I should note, however, that the inscription (given on p. 33 of Ohlgren/Matheson) appears to be a scribal colophon rather than an inscription of ownership -- the formula is very close to that used at the end of Biblical manuscripts to declare the end of a book and give the scribe's name. Hartshorne, p. x, for instance, declares unequivocally that Pilkington is the scribe, not the owner (while denying the statement found in some sources that Pilkington authored the material in the manuscript).
What is more, it is not unknown for such colophons to be copied verbatim from a source manuscript to a copy. Yes, including the name of the original scribe! Ohlgren, pp. 33-35, mentions earlier discussions of this, but doesn't really note how often it happened. Nor does he mention the existence of forged colophons. Colwell, pp. 142-147, demonstrates a case of a manuscript (designated 1505 in New Testament catalogs) written probably in or after 1445 C.E. which had a colophon claiming it was from the year 1084. The Latin Gospel Book of Dimma has a faked attribution to Dimma (Hopkins-James, p. xlvi). This list could easily be multiplied.

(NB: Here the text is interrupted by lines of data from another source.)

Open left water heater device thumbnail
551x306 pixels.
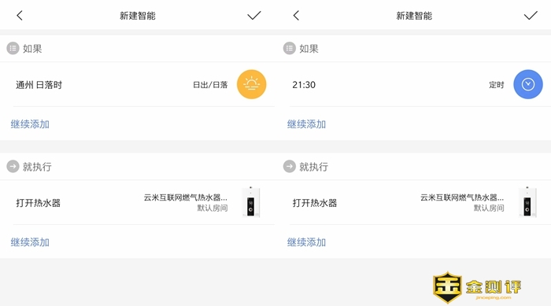tap(251, 202)
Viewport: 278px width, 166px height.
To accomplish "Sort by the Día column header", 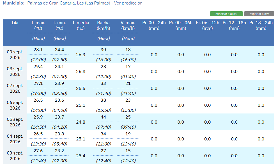I will point(15,23).
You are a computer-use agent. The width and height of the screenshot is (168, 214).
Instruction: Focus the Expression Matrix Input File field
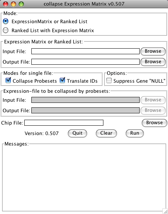click(85, 51)

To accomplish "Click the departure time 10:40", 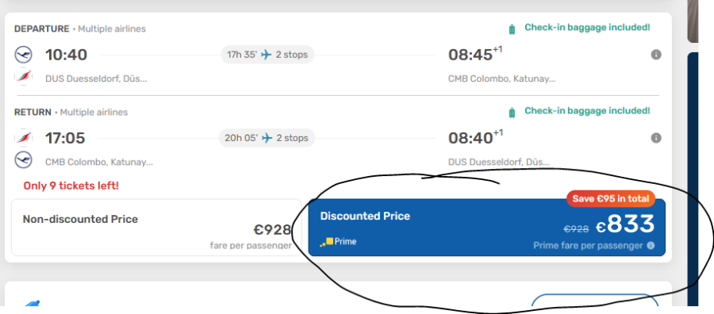I will coord(66,55).
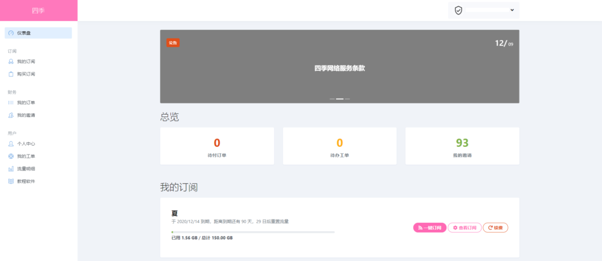Click the dashboard gauge icon (仪表盘)
The image size is (602, 261).
pyautogui.click(x=11, y=33)
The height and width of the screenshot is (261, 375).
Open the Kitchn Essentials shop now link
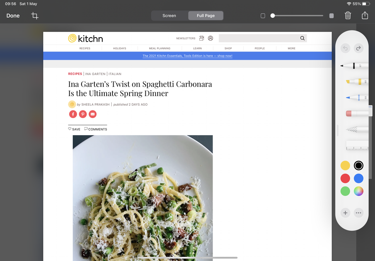click(187, 56)
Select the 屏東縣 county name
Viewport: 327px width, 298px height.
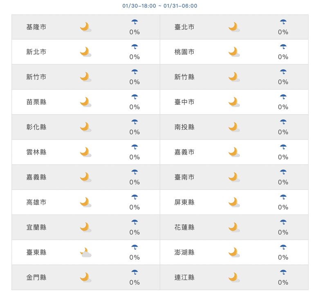[184, 202]
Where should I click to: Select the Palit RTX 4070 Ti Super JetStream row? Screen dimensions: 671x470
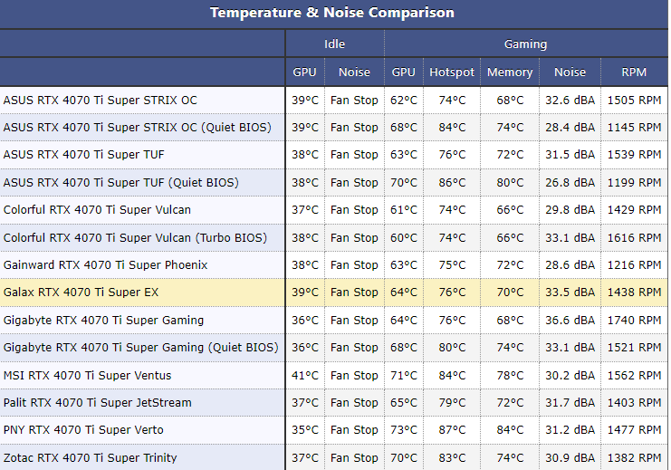click(97, 403)

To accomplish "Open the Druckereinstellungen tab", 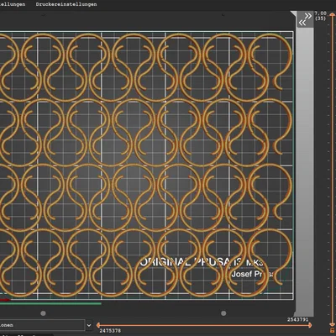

Odds are that Gilbert Pilkington was not famous enough to have manuscripts forged upon him. Still, that leaves us with three possibilities: That Pilkington owned the manuscript, that he wrote it, or that he wrote the copy of "The Northern Passion" to which the colophon is attached and which was copied verbatim into the Campbridge manuscript. Indeed, since the "Northern Passion" is a translation of a French original, it is not impossible that Pilkington was the translator.
I am not saying that Ohlgren's suggestion is wrong; he may well be right. But, sadly, the data is not sufficient to prove it.
Ohlgren/Matheson, pp. 24, 60-61, suggests that Pilkington was interested in the subject of sanctuary, which is abused in the "Monk."
It is possible that this is another dating clue, because in 1471 the topic of sanctuary could have become very hot. In the aftermath of the Battle of Tewkesbury, a number of Lancastrian lords fled to Tewkesbury abbey. Edward IV, who had firmly reclaimed his throne by winning at Tewkesbury, hauled them out, subjected them to brief trials, and executed them (Gillingham, p. 207).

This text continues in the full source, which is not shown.